Spm 2010 result will be out of next Wednesday!
The result will be fixed when I get it
Even how I am unhappy or happy..
It will not change anymore
I'll be happy when I meet my friends and teachers!
3 months ..
I leave that school..3 months edi.. ishh!

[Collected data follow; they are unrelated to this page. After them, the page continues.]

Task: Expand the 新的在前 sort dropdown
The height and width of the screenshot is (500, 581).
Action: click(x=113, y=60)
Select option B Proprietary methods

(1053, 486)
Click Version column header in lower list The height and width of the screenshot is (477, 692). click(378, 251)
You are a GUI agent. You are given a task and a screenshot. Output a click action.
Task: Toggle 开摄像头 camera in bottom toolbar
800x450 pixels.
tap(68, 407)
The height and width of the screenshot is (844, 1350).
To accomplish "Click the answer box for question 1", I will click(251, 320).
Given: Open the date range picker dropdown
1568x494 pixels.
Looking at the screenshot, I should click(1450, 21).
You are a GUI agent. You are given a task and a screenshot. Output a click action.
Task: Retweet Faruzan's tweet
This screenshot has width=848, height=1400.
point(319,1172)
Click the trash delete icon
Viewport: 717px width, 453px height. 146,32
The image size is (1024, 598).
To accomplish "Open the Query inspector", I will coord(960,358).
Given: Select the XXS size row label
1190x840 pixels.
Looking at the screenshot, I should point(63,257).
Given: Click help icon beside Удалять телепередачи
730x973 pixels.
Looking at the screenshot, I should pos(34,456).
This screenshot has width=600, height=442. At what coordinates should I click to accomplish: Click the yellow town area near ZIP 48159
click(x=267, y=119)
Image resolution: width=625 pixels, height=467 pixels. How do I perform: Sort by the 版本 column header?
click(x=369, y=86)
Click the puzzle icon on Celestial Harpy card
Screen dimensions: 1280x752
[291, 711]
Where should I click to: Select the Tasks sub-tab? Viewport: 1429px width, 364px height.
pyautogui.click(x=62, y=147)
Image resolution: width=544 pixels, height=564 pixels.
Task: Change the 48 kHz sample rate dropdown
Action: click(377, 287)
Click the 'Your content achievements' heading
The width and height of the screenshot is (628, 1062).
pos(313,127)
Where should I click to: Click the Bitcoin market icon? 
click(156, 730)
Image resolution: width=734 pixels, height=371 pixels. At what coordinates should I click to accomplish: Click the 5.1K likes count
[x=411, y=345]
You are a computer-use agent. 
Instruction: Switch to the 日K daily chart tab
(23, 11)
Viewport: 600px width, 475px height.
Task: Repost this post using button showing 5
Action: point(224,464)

I think a lot in this few days
my brain full of rubbish
my brain can be dustbin soon ..
I think alot of "why what how & if" !
Why I will study Smk Sri tebrau
Why I will join St.John
Why I will recognize you
What should I do
What my mind is thinking now
How I know
How to do
* No one can give me this answer
The one who can give me answer is ME
only me!!
I want to find this answer
But it's hard for me
............

This week!
school holidays for them
working day for me
I'll complain complain and complain
complain until I stop working =X
I always tell myself
"Not I don't want to stop, it's cannot"

I want to find something to do
and
let it be my part of life
Anything can do?
Except study!

shoot shoot shoot shoot!
I want to learn shooting!
It's my dream when I was Form 2!
but I think it's impossible =.=
Everyday think rubbish!

突然,想起当年是怎么一回事
当年有几久,没有很久
就只是几年前..那时,小小的我
没有很小,已经是中学
我的选择到底有没有错
其实 事实上 是没有错
但我心里就一直觉得我做错了
已经错到离谱
才会弄到自己这么烦
其实 答案很简单
就只是 要或不要
根本不需要婆妈不需要顾虑
但我还是想很多

这个礼拜 根本不是放假
根本不是放假
不是不是不是
因为大家都没有放假
大家都在忙自己的
大家都在过着自己的生活
大家都选择过自己的生活
很希望快点过掉这个礼拜
让我逃避这个礼拜
我讨厌这个礼拜
快点结束!

多几天
答案会出来
我会选择 放弃 或 要

working life is extremely tired!
Take care
Drink more water
this is for myself! =)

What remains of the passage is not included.